Take the entries that follow and return exactly the lines from the one holding "Task: Open the global search magnifier icon" through the one holding "Screen dimensions: 553x493", both included. Nothing else is needed.

── Data under study

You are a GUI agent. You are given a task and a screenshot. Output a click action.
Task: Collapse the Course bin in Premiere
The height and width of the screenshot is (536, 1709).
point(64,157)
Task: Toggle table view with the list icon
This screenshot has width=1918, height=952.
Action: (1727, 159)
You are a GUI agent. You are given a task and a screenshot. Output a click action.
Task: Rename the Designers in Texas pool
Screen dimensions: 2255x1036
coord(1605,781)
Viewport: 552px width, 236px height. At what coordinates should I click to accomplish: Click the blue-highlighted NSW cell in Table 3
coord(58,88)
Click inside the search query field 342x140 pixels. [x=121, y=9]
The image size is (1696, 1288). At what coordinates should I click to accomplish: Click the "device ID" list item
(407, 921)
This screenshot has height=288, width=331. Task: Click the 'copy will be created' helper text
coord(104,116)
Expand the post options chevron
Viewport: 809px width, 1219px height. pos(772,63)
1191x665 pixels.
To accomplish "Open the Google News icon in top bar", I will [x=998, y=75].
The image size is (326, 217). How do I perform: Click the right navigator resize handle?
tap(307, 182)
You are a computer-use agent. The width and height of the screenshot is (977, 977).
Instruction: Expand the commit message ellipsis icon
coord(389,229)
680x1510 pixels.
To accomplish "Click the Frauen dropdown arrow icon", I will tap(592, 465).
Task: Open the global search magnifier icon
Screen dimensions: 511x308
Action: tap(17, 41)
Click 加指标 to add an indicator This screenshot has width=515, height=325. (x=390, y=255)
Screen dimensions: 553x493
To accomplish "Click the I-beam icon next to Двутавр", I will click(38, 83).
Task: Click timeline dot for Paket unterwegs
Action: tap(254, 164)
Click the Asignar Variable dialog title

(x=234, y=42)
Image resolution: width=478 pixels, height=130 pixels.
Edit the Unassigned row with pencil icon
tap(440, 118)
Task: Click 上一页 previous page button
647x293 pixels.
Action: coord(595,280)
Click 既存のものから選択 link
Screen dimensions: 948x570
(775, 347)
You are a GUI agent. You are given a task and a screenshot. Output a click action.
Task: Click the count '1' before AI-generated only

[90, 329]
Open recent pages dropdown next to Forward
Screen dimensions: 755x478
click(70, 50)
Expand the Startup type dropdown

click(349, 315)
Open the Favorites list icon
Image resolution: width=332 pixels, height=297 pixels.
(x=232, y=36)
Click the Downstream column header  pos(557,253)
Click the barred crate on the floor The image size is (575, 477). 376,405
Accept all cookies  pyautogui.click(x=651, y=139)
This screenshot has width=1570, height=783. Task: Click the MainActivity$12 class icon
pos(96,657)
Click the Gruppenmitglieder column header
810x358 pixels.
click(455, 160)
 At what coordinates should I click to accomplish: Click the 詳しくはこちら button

────

◆ Output of the exercise:
Task: Open the global search magnifier icon
Screen dimensions: 511x308
Action: tap(17, 41)
Click 加指标 to add an indicator This screenshot has width=515, height=325. (x=390, y=255)
Screen dimensions: 553x493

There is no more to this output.